Dataset entries:
******

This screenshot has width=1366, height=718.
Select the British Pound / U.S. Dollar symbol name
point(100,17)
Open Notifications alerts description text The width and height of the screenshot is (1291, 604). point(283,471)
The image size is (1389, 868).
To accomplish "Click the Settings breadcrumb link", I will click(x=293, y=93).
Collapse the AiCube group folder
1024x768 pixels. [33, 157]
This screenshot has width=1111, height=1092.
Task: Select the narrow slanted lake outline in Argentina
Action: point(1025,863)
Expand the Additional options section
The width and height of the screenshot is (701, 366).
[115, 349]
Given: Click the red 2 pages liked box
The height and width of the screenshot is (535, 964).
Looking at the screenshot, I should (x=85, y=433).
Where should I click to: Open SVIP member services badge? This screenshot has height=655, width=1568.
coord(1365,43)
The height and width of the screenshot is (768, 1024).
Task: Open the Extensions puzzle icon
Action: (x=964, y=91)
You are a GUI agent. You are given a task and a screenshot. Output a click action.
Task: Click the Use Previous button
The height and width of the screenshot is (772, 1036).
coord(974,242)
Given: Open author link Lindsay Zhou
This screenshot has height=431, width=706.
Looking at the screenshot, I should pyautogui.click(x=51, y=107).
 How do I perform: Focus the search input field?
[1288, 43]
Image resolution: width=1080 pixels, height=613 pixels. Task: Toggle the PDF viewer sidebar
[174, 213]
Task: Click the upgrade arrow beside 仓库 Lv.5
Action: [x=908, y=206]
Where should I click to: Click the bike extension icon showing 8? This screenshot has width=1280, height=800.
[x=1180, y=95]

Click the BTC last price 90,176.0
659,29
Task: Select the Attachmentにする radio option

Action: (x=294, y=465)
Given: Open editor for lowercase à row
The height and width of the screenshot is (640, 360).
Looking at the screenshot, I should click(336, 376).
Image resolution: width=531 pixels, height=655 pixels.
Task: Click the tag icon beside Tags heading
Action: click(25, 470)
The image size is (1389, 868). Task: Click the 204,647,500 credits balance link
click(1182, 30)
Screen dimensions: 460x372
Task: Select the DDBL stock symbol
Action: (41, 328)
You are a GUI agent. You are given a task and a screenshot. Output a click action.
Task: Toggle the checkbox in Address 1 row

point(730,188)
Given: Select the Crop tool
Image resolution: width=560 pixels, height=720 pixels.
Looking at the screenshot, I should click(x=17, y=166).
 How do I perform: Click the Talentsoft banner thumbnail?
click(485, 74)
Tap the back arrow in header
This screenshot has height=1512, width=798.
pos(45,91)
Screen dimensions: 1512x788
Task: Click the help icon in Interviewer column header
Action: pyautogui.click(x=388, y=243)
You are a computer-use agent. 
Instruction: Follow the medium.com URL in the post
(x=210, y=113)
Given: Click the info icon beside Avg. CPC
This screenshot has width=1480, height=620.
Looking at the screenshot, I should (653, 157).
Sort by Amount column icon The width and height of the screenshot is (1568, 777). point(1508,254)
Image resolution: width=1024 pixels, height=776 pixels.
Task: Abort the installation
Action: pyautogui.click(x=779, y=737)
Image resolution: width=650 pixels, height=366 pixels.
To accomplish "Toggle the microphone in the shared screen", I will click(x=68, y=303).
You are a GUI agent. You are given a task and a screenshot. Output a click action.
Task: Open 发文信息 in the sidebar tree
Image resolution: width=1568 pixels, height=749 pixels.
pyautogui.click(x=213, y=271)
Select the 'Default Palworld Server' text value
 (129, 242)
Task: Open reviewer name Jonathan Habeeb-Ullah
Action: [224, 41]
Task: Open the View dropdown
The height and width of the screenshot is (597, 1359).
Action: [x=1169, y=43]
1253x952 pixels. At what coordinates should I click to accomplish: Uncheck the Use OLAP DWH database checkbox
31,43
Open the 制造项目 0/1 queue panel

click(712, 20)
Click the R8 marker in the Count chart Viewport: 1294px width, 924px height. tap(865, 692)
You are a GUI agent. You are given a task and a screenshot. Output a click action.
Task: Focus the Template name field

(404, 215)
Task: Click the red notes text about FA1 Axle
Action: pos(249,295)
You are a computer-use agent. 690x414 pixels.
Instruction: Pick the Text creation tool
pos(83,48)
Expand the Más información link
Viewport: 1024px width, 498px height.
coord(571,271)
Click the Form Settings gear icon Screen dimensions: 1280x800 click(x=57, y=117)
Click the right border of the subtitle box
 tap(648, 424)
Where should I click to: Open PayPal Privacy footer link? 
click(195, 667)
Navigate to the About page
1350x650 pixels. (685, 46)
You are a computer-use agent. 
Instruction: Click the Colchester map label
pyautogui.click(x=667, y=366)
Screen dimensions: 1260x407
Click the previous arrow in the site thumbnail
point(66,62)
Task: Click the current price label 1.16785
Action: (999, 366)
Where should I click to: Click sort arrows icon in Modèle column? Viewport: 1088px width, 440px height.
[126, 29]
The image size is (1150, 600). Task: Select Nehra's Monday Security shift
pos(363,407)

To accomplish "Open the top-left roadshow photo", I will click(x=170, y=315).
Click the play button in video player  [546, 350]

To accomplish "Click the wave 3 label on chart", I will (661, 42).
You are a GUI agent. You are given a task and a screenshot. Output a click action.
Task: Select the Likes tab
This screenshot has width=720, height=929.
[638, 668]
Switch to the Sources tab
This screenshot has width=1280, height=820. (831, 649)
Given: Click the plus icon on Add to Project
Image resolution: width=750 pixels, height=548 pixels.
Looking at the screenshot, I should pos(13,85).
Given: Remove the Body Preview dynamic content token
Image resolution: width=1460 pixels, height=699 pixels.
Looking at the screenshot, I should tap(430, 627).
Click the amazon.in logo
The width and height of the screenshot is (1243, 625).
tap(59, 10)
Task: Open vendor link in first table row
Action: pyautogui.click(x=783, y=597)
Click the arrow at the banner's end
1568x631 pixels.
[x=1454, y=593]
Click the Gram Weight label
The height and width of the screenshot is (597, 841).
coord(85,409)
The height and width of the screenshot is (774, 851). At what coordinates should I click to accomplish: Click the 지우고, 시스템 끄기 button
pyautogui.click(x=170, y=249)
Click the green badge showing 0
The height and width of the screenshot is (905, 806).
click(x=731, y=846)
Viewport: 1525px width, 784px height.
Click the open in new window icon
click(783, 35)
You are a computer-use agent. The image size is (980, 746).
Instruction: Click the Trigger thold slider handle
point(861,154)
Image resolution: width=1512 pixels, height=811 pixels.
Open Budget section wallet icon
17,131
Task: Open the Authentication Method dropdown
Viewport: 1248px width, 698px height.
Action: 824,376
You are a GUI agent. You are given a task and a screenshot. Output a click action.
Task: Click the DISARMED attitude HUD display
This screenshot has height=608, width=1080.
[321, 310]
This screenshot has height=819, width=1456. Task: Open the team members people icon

******

◆ WHAT NEEDS TO BE DONE: The lines above starting at the one that contains "The height and width of the screenshot is (774, 851)." and ending at the one that contains "Viewport: 1525px width, 784px height." must be transcribed exactly, and no other lines may appear.

◆ ANSWER:
The height and width of the screenshot is (774, 851). At what coordinates should I click to accomplish: Click the 지우고, 시스템 끄기 button
pyautogui.click(x=170, y=249)
Click the green badge showing 0
The height and width of the screenshot is (905, 806).
click(x=731, y=846)
Viewport: 1525px width, 784px height.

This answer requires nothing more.